**Your instructions**
Rewrite the data below as a numbered list, one line per item, skipping blank lines. Leave the pictures out of your answer.

**Dataset rows**

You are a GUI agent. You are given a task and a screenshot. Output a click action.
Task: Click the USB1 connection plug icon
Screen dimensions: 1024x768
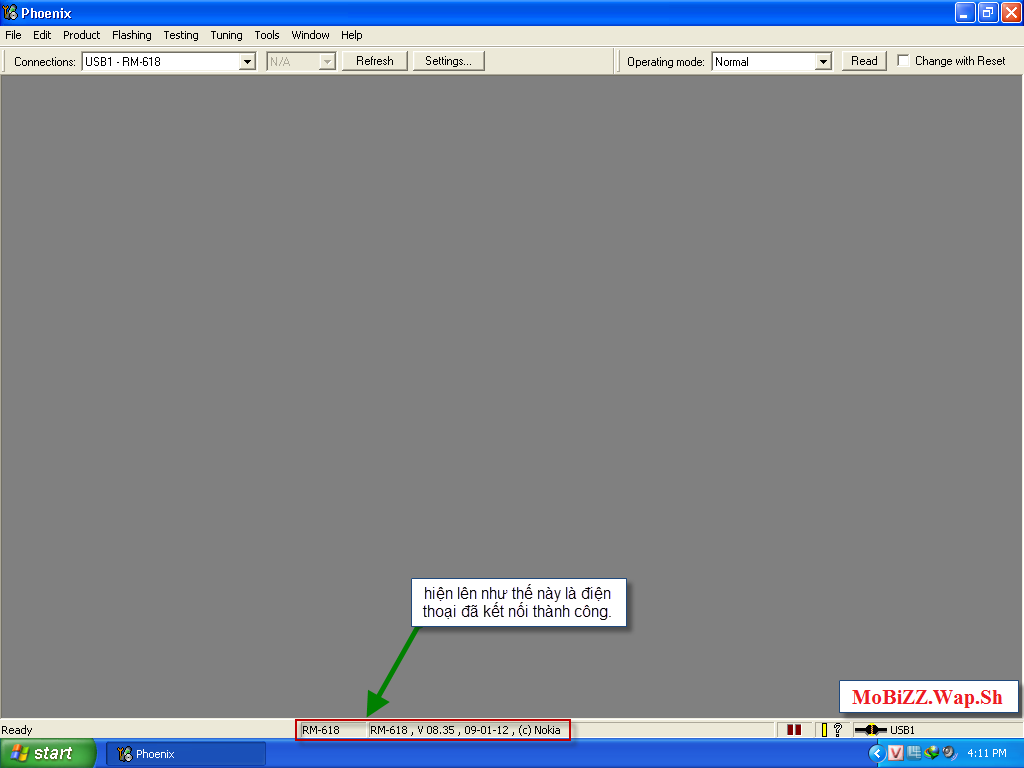(871, 730)
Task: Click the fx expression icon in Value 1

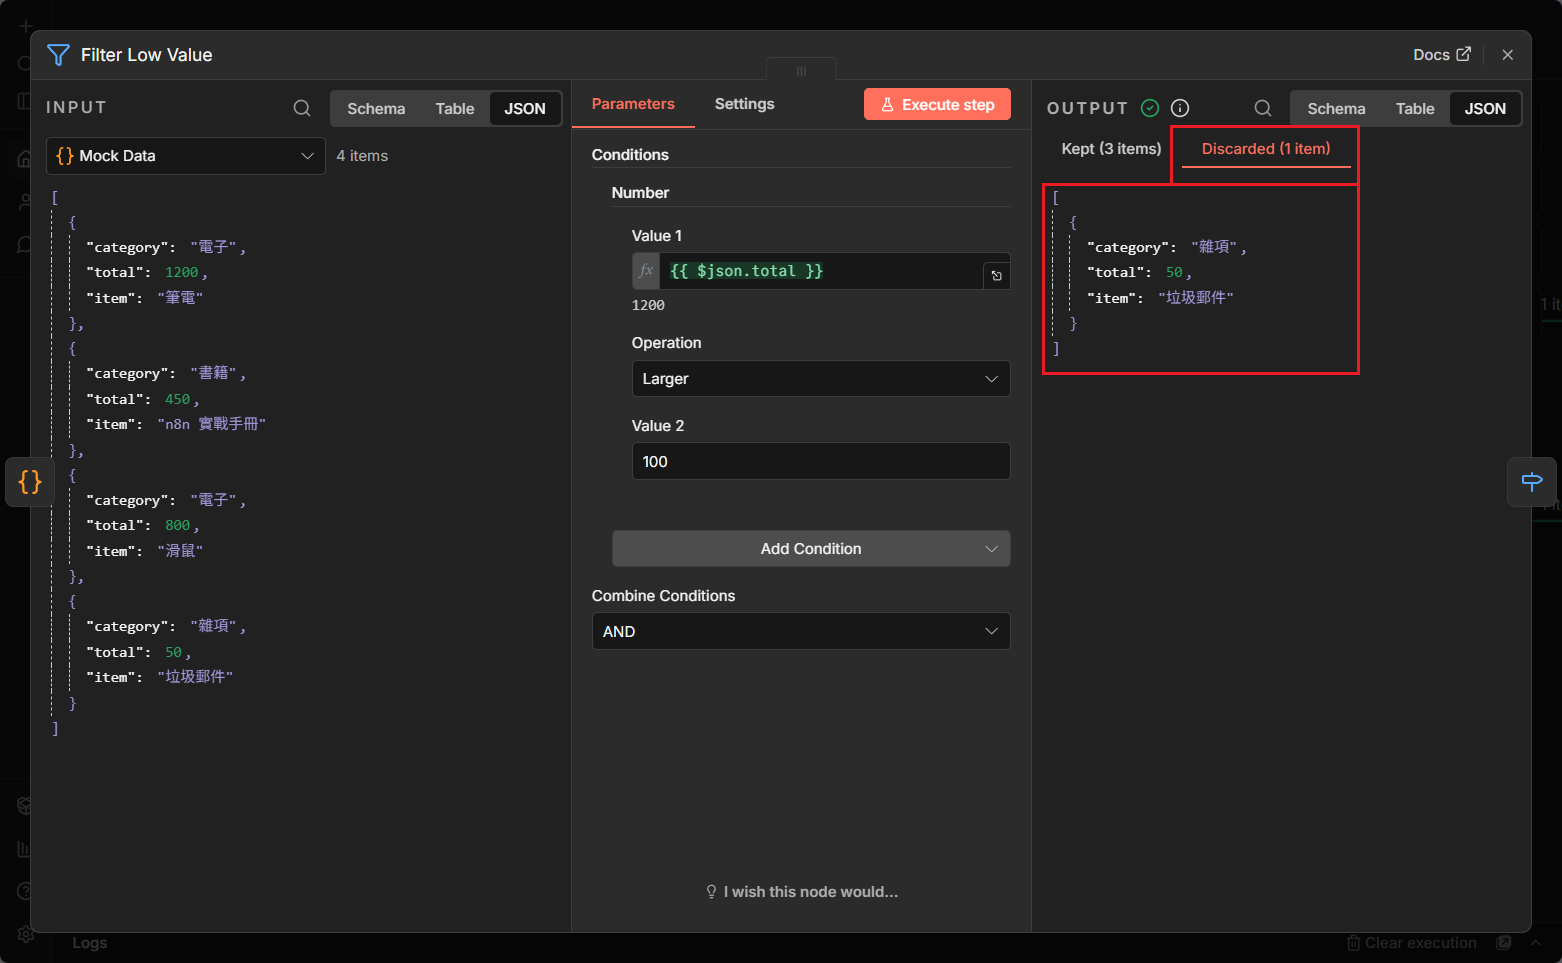Action: point(646,271)
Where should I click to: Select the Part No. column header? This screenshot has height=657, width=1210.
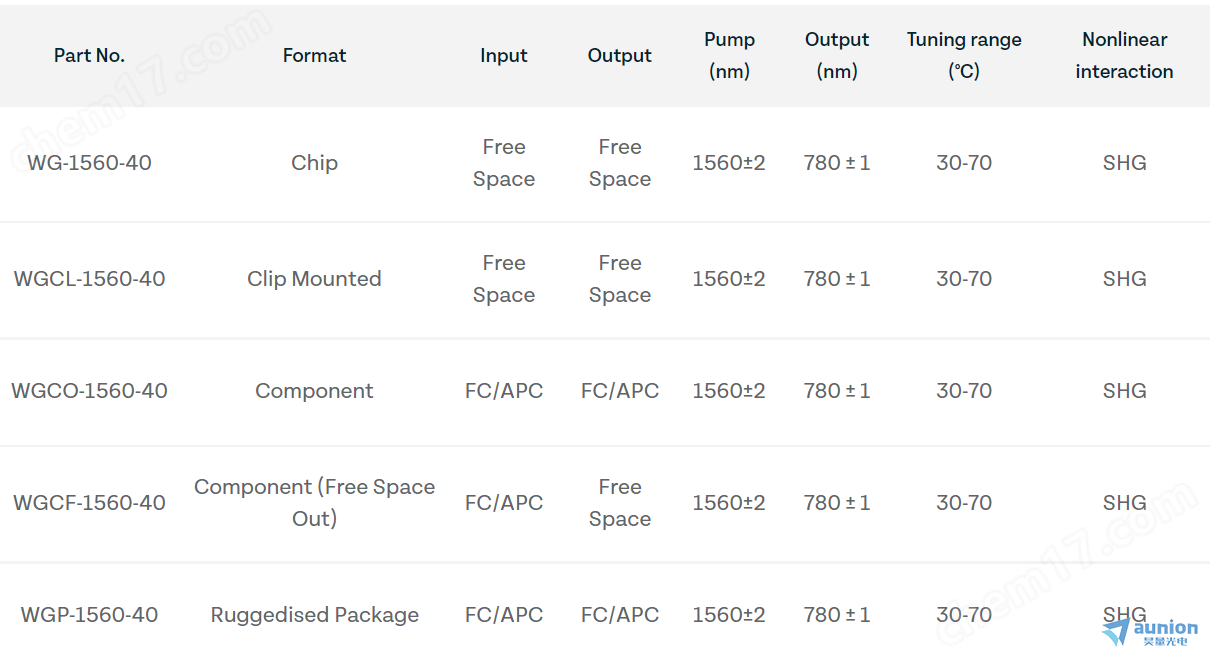(x=89, y=56)
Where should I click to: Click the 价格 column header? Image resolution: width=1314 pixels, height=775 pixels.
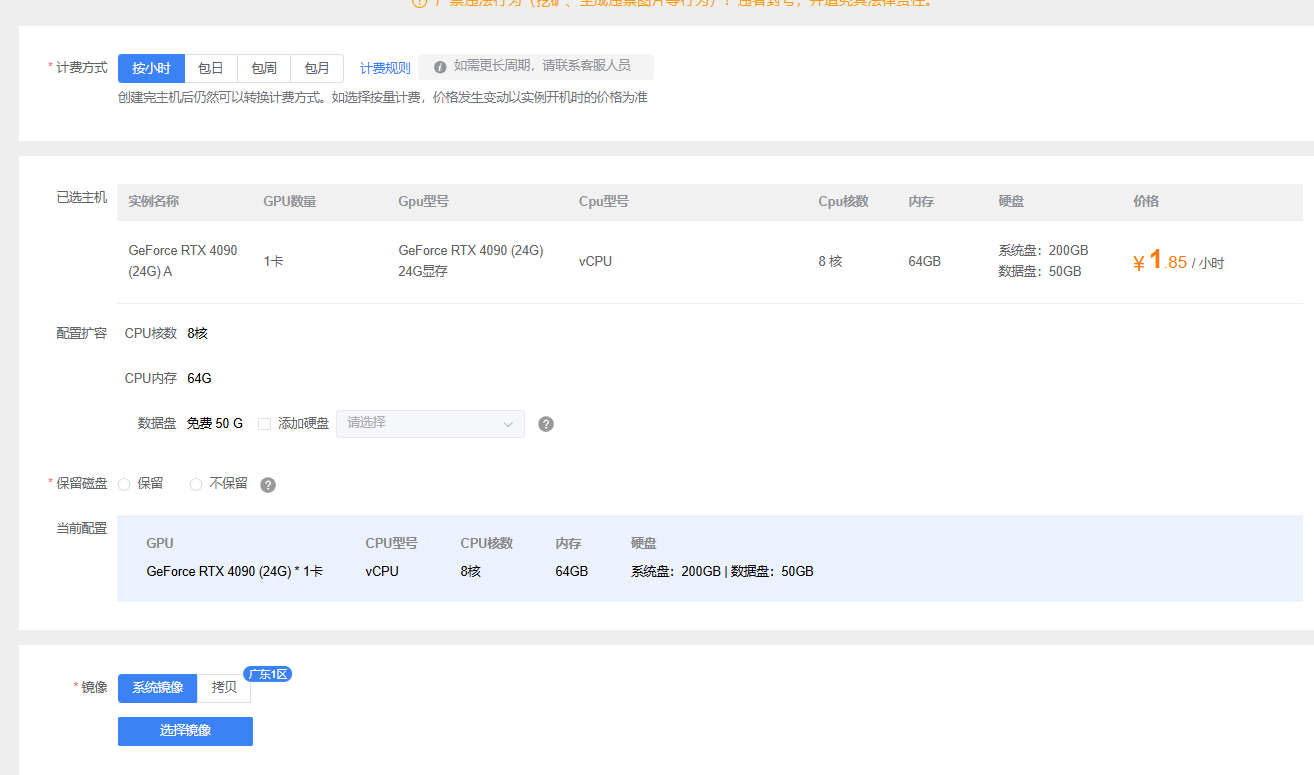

**Full solution**
1. You are a GUI agent. You are given a task and a screenshot. Output a click action.
2. Task: Click the USB1 connection plug icon
3. Screen dimensions: 1024x768
4. (871, 730)
5. Task: Click the fx expression icon in Value 1
6. Action: point(646,271)
7. Where should I click to: Select the Part No. column header? This screenshot has height=657, width=1210.
8. (x=89, y=56)
9. Where should I click to: Click the 价格 column header? Image resolution: width=1314 pixels, height=775 pixels.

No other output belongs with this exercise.